In an IGCC plant designed to capture CO2, the syngas exiting the gasifier, after being cooled and cleaned of particles, would be reacted with steam to produce a gaseous mixture made up mainly of carbon dioxide and hydrogen. The CO2 would then be extracted, dried, compressed and transported to a storage site. The remaining hydrogen-rich gas would be burned in a combined cycle plant to generate power.
Analyses indicate that carbon dioxide capture at IGCC plants consuming high-quality bituminous coals would entail significantly smaller energy and cost penalties and lower total generation costs than what could be achieved in conventional coal plants that captured and stored CO2. Gasification systems recover CO2 from a gaseous stream at high concentration and pressure, a feature that makes the process much easier than it would be in conventional steam facilities. (The extent of the benefits is less clear for lower-grade subbituminous coals and lignites, which have received much less study.) Precombustion removal of conventional pollutants, including mercury, makes it feasible to realize very low levels of emissions at much reduced costs and with much smaller energy penalties than with cleanup systems for flue gases in conventional plants.
Captured carbon dioxide can be transported by pipeline up to several hundred kilometers to suitable geologic storage sites and subsequent subterranean storage with the pressure produced during capture. Longer distances may, however, require recompression to compensate for friction losses during pipeline transfer.

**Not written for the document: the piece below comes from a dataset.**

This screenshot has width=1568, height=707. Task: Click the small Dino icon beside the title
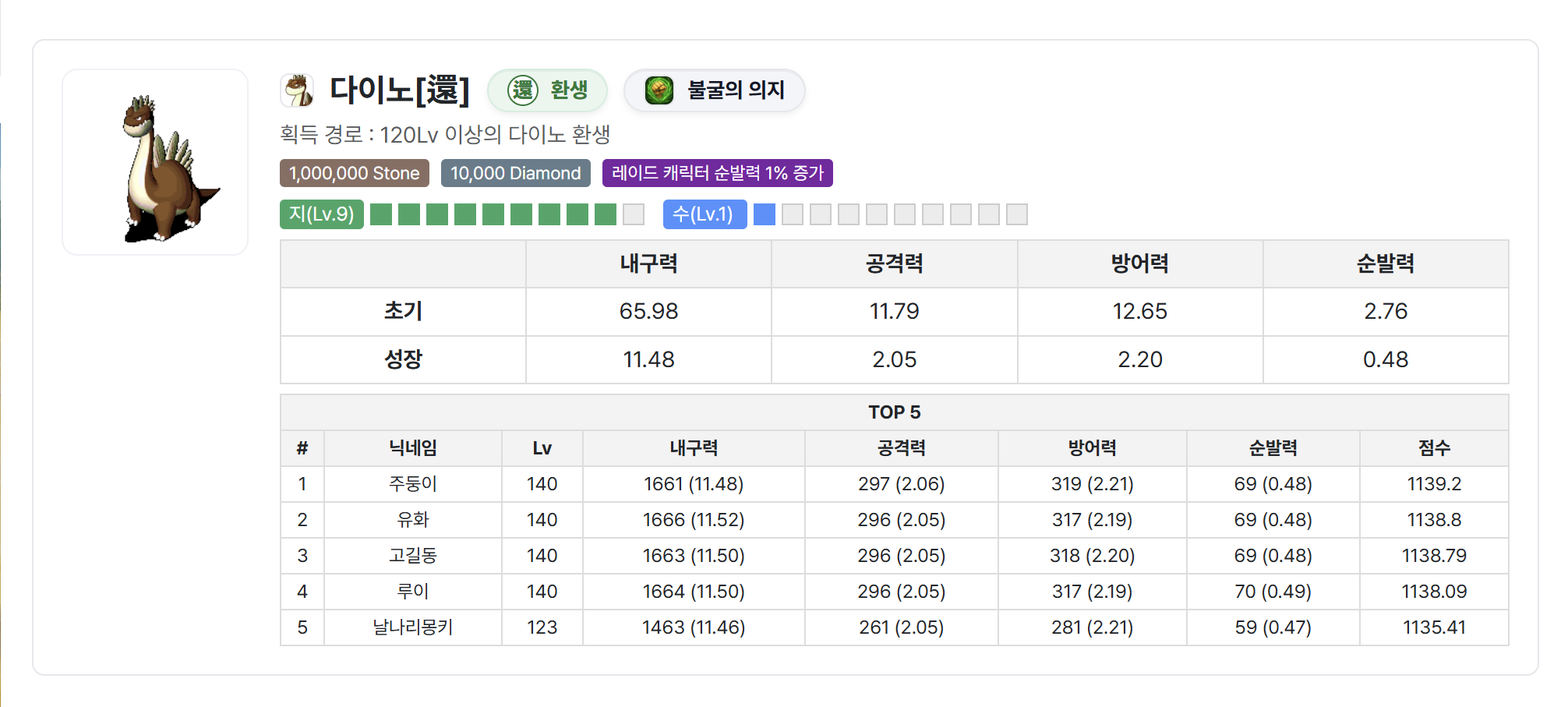[297, 90]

Overall, pursuing CCS for coal power facilities requires the consumption of more coal to generate a kilowatt-hour of electricity than when CO2 is vented—about 30 percent extra in the case of coal steam-electric plants and less than 20 percent more for IGCC plants. But overall coal use would not necessarily increase, because the higher price of coal-based electricity resulting from adding CCS equipment would dampen demand for coal-based electricity, making renewable energy sources and energy-efficient products more desirable to consumers.

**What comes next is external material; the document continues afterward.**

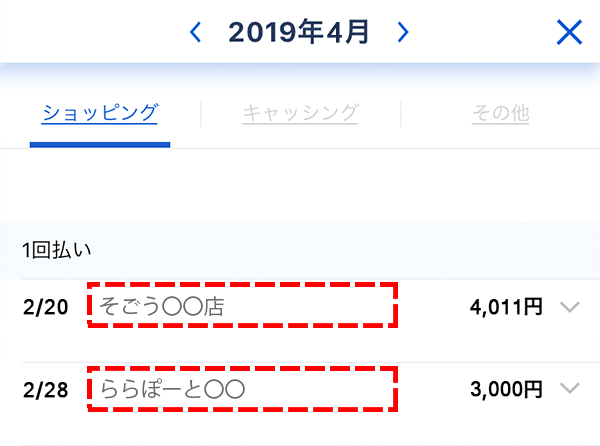Viewport: 600px width, 446px height.
Task: Close the statement with the X icon
Action: [x=568, y=33]
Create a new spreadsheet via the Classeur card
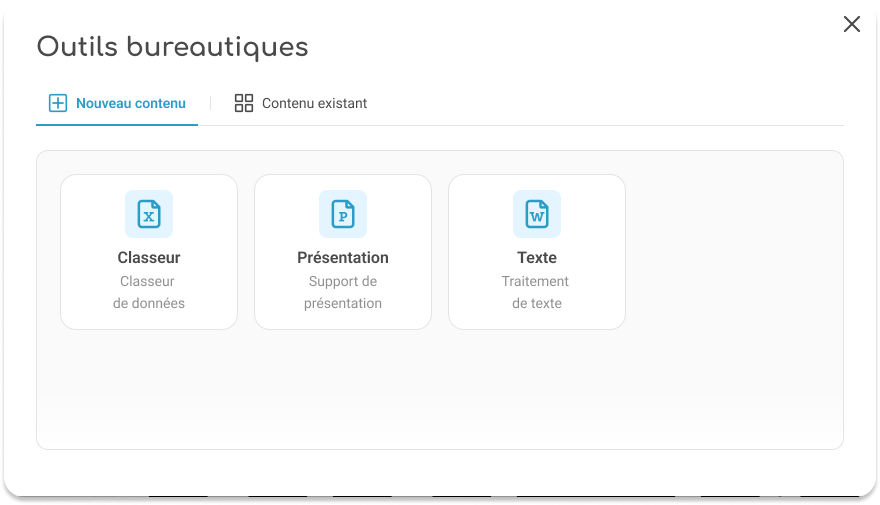This screenshot has height=505, width=880. (x=149, y=251)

The cost of CCS will depend on the type of power plant, the distance to the storage site, the properties of the storage reservoir and the availability of opportunities (such as enhanced oil recovery) for selling the captured CO2. A recent study co-authored by one of us (Williams) estimated the incremental electric generation costs of two alternative CCS options for coal IGCC plants under typical production, transport and storage conditions. For CO2 sequestration in a saline formation 100 kilometers from a power plant, the study calculated that the incremental cost of CCS would be 1.9 cents per kilowatt-hour (beyond the generation cost of 4.7 cents per kilowatt-hour for a coal IGCC plant that vents CO2—a 40 percent premium). For CCS pursued in conjunction with enhanced oil recovery at a distance of 100 kilometers from the conversion plant, the analysis finds no increase in net generation cost would occur as long as the oil price is at least $35 per barrel, which is much lower than current prices.
CCS Now or Later?
Many electricity producers in the industrial world recognize that environmental concerns will at some point force them to implement CCS if they are to continue to employ coal. But rather than building plants that actually capture and store carbon dioxide, most plan to construct conventional steam facilities they claim will be “CO2 capture ready”—convertible when CCS is mandated.